Un libro uscito il 22 gennaio, a pochi giorni dalla Giornata della memoria 2015; un insieme di 250 opere grafiche originali fatte da alcuni internati durante il periodo di prigionia nei lager del Reich.

benvenuti“L’idea di questo libro non è di oggi. Trova oggi la sua realizzazione per un insieme di ragioni”, spiega Benvenuti a proposito dell’opera. Un mondo che non ha smesso di essere assediato da guerre e persecuzioni (seppur in forme diverse), e alle quali lo scrittore 92enne ha scelto di non rassegnarsi.

Un libro volutamente povero di testo, “senza vuote parole. Senza retorica. Così come senza parole e senza retorica hanno saputo resistere gli autori di queste immagini, tremende “testimonianze” di una immane tragedia. Atti di accusa, ma anche inequivocabili messaggi di ieri per l’oggi. Senza inutili discorsi. Non ce n’è davvero bisogno.”

Immagini che bastano a se stesse per la carica emotiva che trasmettono e per la storia che inevitabilmente raccontano. Solo 5 poesie accompagnano i disegni. Tutto il resto è lasciato alle testimonianze di chi ha vissuto e cercato di mettere su un foglio la tragedia e l’orrore di quei momenti di reclusione.
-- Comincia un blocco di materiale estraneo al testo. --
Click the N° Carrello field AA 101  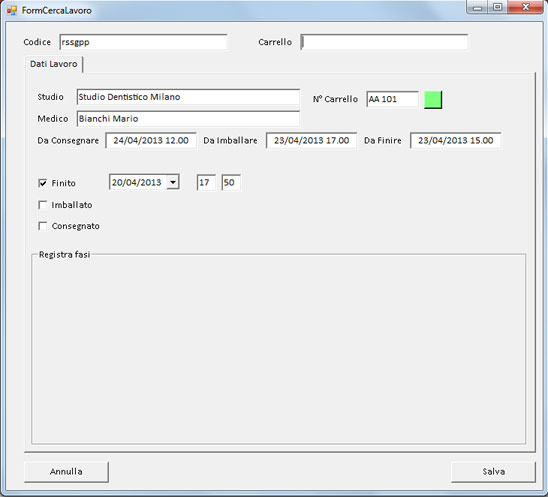[x=392, y=99]
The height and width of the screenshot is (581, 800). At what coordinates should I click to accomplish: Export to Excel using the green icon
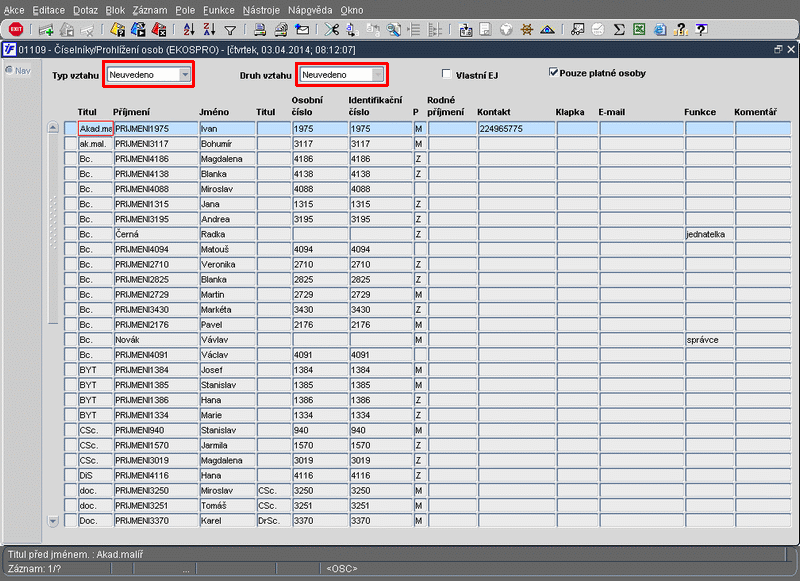639,30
“A misura che il passare degli anni ce ne allontana, e benché i decenni che sono seguiti non ci abbiano risparmiato violenze ed orrori, la storia dei Lager hitleriani si delinea sempre più come un unicum, un episodio esemplare a rovescio: l’Uomo, tu uomo, sei stato capace di far questo; […] Su di esso sono comparse innumerevoli opere di testimonianza e di interpretazione, ma mancava finora in Italia un libro come questo.

Penso che, al di là della pura commemorazione, esso abbia un valore suo specifico: a descrivere quell’orrore, la parola risulta carente. Le immagini qui riprodotte non sono un equivalente o un surrogato: esse sostituiscono la parola con vantaggio, dicono quello che la parola non sa dire. Alcune hanno la forza immediata dell’arte, ma tutte hanno la forza cruda dell’occhio che ha visto e che trasmette la sua indignazione”, queste le parole con le quali Primo Levi, in una prefazione inedita del 1981, aveva introdotto K.Z. Disegni dai campi di concentramento nazifascisti.

Un lavoro prezioso di documentazione durato quasi 40 anni, che ha portato Benvenuti alla catalogazione di 250 tra disegni, bozzetti inediti, incisioni, schizzi, e che finalmente è disponibile in libreria per il BeccoGiallo edizioni.